You need to do a better search before buying, send seller a message to be sure, but as it's from Germany (apparently, but says Durham) it should have the hole, as for cutting a new hole, I would not advise that unless you know someone with the right size swaging tool to drop the surface down, for the waste/drain, you would also void your warranty.



SMEV 8023 DOMETIC PI8023 3 BURNER HOB WITH GLASS LID FOR CAMPERVAN, MOTORHOME VW  | eBay


----------



## campervanannie (Sep 4, 2018)

Pudsey Bear said:


> You was robbed Smev 8023 Hob 3 Burner - Magnum Motorhomes
> 
> Fill the open end with silicone, cheap stuff will do then wrap some duct tape around it, try to make sure it sits upright, and if you never got backflush in you old sink plug hole you should be fine.
> 
> Magnums beat most suppliers.



Yes I know I was robbed but I went for the £329 one because I thought it had a plughole so in effect it was false advertising but can I be arsed with the returning process we will see tomorrow when I speak to the guy who sold it to me again and see if he gives me a refund for the cheaper model.


----------



## campervanannie (Sep 4, 2018)

Pudsey Bear said:


> You need to do a better search before buying, send seller a message to be sure, but as it's from Germany (apparently, but says Durham) it should have the hole, as for cutting a new hole, I would not advise that unless you know someone with the right size swaging tool to drop the surface down, for the waste/drain, you would also void your warranty.
> 
> 
> 
> SMEV 8023 DOMETIC PI8023 3 BURNER HOB WITH GLASS LID FOR CAMPERVAN, MOTORHOME VW  | eBay



I won’t be cutting a hole in it but they nearly all show the drain hole but when you talk to them on the phone they all say the same thing that it’s an old photo and cannnot get the one with the drainhole.
And to be honest I am so p!ssed off with the whole fecking about the service you get from these sellers is sh!te.


----------



## Full Member (Sep 4, 2018)

campervanannie said:


> Yes I know I was robbed but I went for the £329 one because I thought it had a plughole so in effect it was false advertising but can I be arsed with the returning process we will see tomorrow when I speak to the guy who sold it to me again and see if he gives me a refund for the cheaper model.



I'm not sure if this helps, Annie but I did a quick search for hobs suitable for *campers* and found:

Smev 8023 Dometic PI8023 Hob


It shows a drain hole and campers (as opposed to mohos) often have a combined cooker/drainer.

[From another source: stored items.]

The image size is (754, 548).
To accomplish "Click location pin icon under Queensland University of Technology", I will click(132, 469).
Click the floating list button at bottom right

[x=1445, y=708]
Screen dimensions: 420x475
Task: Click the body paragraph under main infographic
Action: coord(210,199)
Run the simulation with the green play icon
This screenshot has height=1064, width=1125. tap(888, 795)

They're shut at the moment so I can't phone them for you. Please let me know if you'd like me to do so tomorrow.


Colin


----------



## campervanannie (Sep 4, 2018)

Full Member said:


> I'm not sure if this helps, Annie but I did a quick search for hobs suitable for *campers* and found:
> 
> Smev 8023 Dometic PI8023 Hob
> 
> ...



Sorry Colin but that is the guy I bought it from and I am at the moment trying to negotiate a discount as he has sent me a cheaper model plus the extra fitting cost to blank off the drain pipe he is going to ring me in the morning.


----------



## Full Member (Sep 4, 2018)

campervanannie said:


> Sorry Colin but that is the guy I bought it from and I am at the moment trying to negotiate a discount as he has sent me a cheaper model plus the extra fitting cost to blank off the drain pipe he is going to ring me in the morning.

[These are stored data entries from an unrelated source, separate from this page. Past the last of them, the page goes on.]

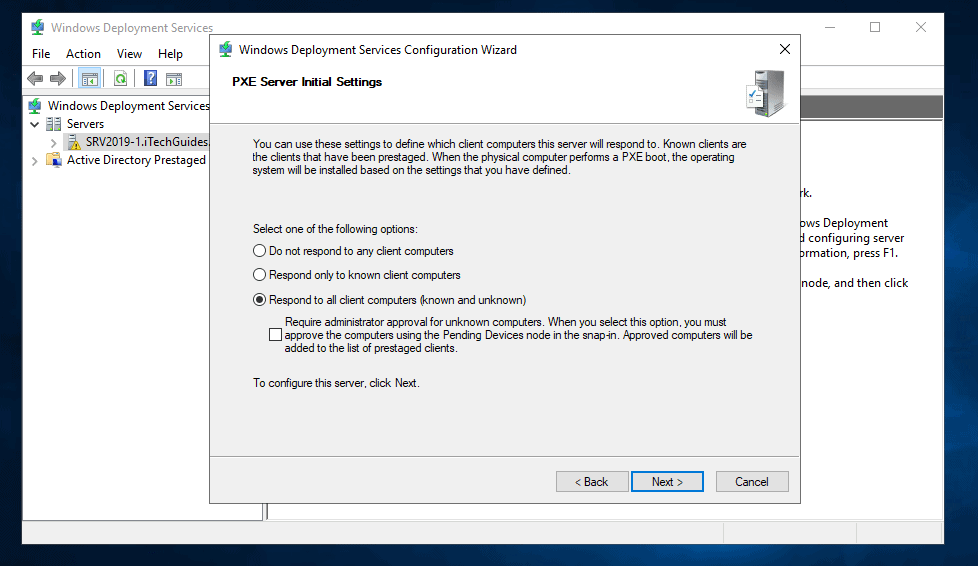Toggle the Show/Hide Action Pane icon
Viewport: 978px width, 566px height.
(174, 79)
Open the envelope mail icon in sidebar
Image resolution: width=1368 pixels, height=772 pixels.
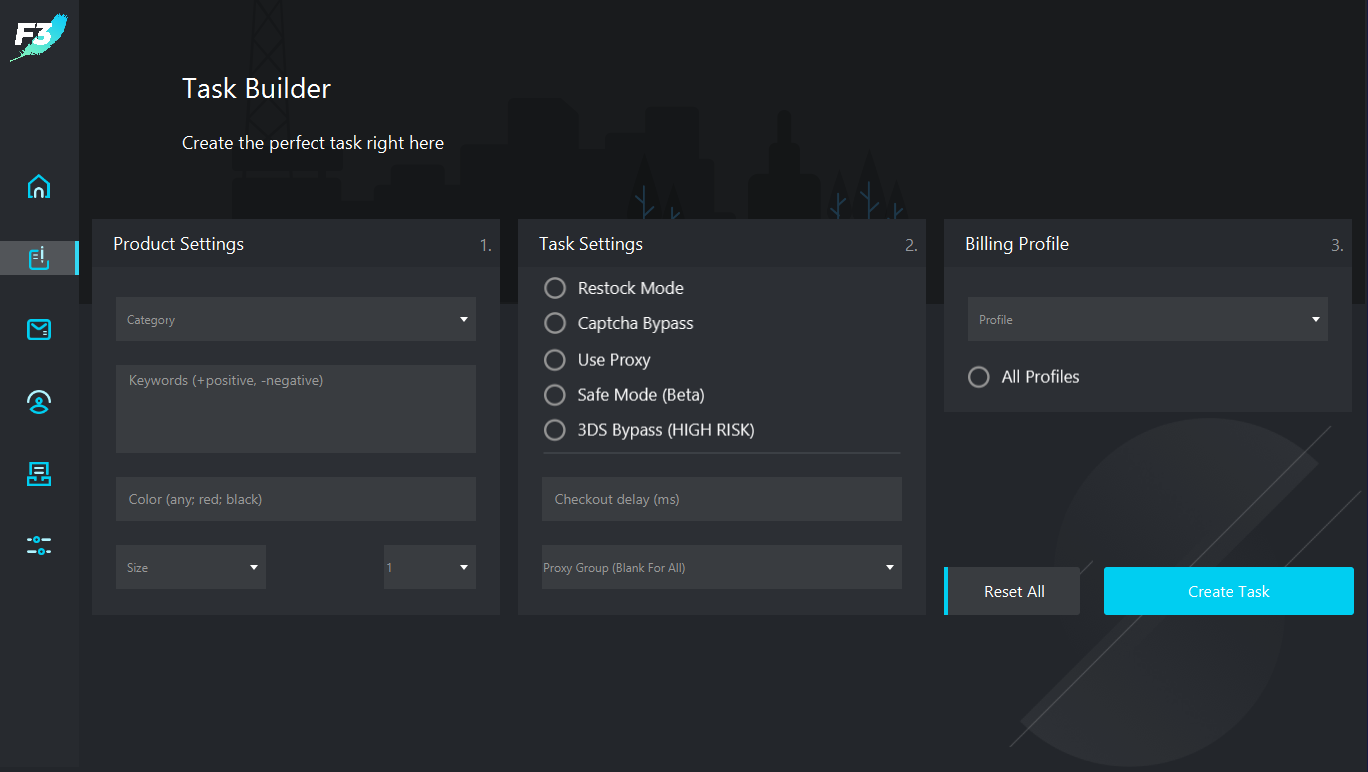click(39, 330)
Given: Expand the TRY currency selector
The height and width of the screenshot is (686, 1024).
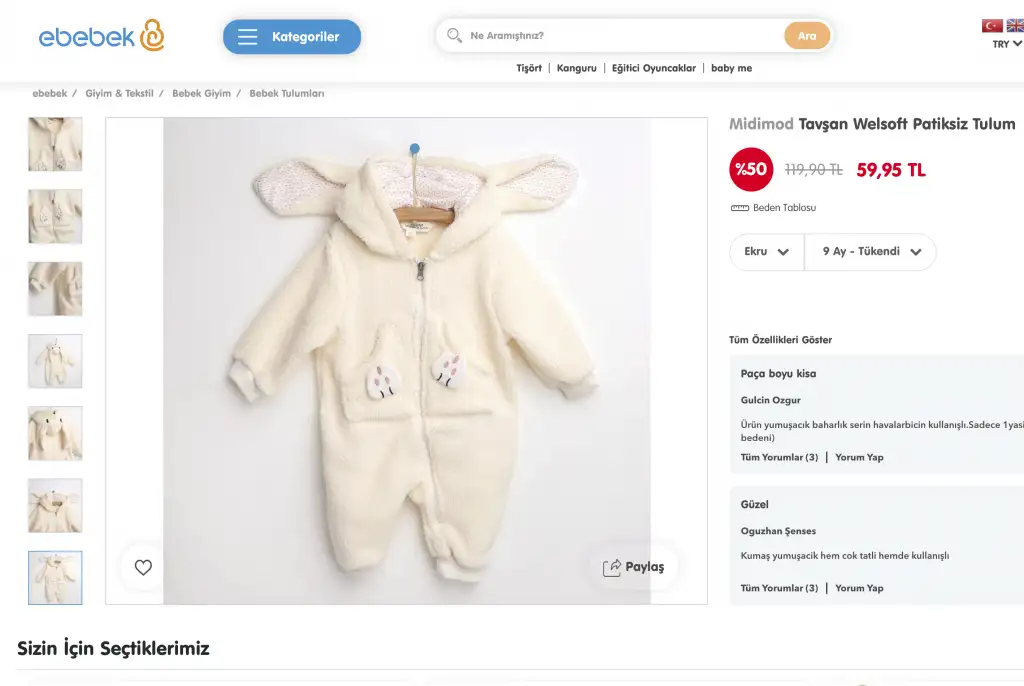Looking at the screenshot, I should pos(1006,44).
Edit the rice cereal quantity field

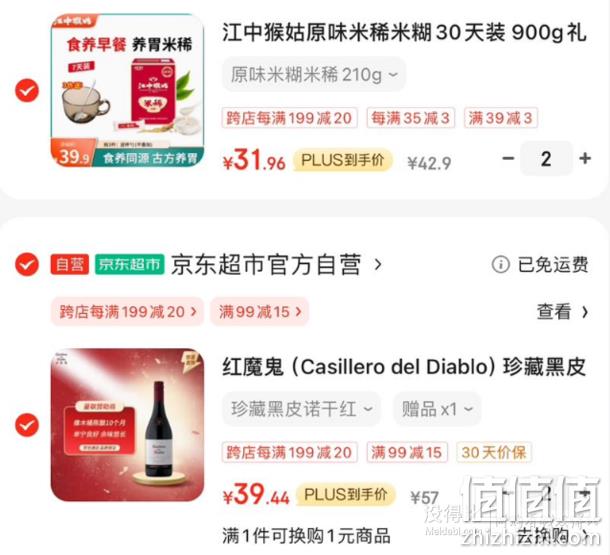[x=546, y=159]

Ah. And I thought I'd made progress. Oh well.
Do let me know if I can help in any way, Annie.

Colin


----------



## campervanannie (Sep 4, 2018)

Full Member said:


> Ah. And I thought I'd made progress. Oh well.
> Do let me know if I can help in any way, Annie.
> 
> Colin



I thank you all for your valiant efforts but it seems a lost cause but not having a drain hole is not the end of the world I will have to live with a cheaper version


----------



## Fazerloz (Sep 4, 2018)

wildebus said:


> you should be able to use one of these punches successfully on SS metal ... Q.Max Sheet Metal Punch - 20mm QMA20M: Amazon.co.uk: DIY & Tools
> 
> Annie, I have linked to a 20mm one which will be too small of course, but there are lots of different sizes.  If the hole size required is 30mm then I have a couple of these punches and could lend you one. Just need allen key and socket wrench to use.



They are for punching holes in mild steel, but don't let that stop you trying on a £300+ brand new hob.
They are mainly used by electricians cutting holes in containment.


----------



## campervanannie (Sep 4, 2018)

Fazerloz said:


> They are for punching holes in mild steel, but don't let that stop you trying on a £300+ brand new hob.
> They are mainly used by electricians cutting holes in containment.

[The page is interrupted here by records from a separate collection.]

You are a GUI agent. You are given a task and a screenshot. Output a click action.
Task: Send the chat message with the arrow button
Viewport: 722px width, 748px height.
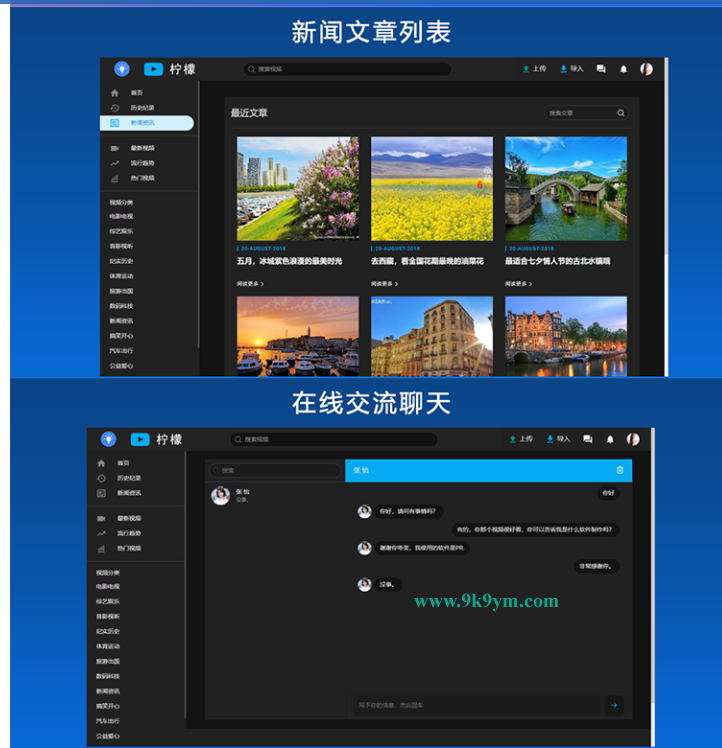pos(614,705)
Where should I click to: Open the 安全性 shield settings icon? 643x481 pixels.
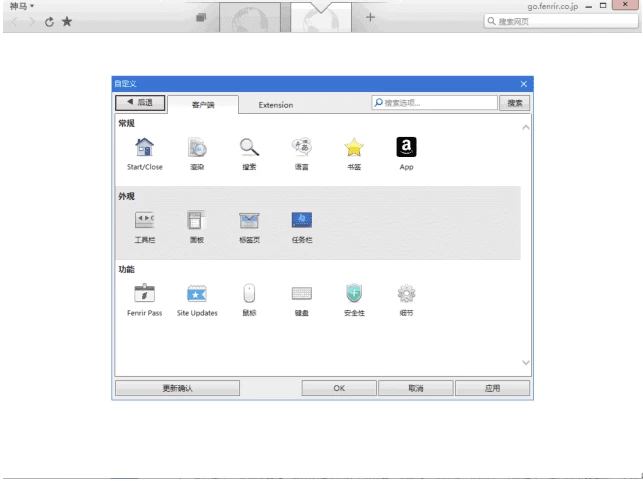coord(354,294)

Worry not I would not be doing that anyway punching or drilling holes in a £330 Hob is senseless.


----------



## Wully (Sep 4, 2018)

Lol Annie been pish in myself reading this thread I found myself reading you’re replies in my head with an angry Yorkshire accent wonder if anybody reads my posts with a Scottish accent in there heeds


----------



## campervanannie (Sep 4, 2018)

Looser cruiser said:


> Lol Annie been pish in myself reading this thread I found myself reading you’re replies in my head with an angry Yorkshire accent wonder if anybody reads my posts with a Scottish accent in there heeds



Och away wi yer  .


----------



## Nabsim (Sep 5, 2018)

Lol I read with the accents of folks I have met Wully.

I didn’t even know that you could get a bob with a drain hole in it, ours is like your new one Annie. They must work as a drainer but I would have thought it more likely to cause problems constantly having water dripping on the burners?

Hope you get it sorted out before you blow


----------



## izwozral (Sep 5, 2018)

Looser cruiser said:


> Lol Annie been pish in myself reading this thread I found myself reading you’re replies in my head with an angry Yorkshire accent *wonder if anybody reads my posts with a Scottish accent in there heeds*



I do Wully and I don't understand a bloody word I'm saying!


----------



## carol (Sep 5, 2018)

Blimey, Annie, you're putting us all to shame! :lol-053:


----------



## The laird (Sep 5, 2018)

That’s why bill is ooot wurkin (Scottish slang)


----------



## campervanannie (Sep 5, 2018)

Ok  this is what I have learned so far 

Domestic 8023 no drain hole

Domestic 8063 with drain hole


And all Smev/Dometic dealers are idiots. 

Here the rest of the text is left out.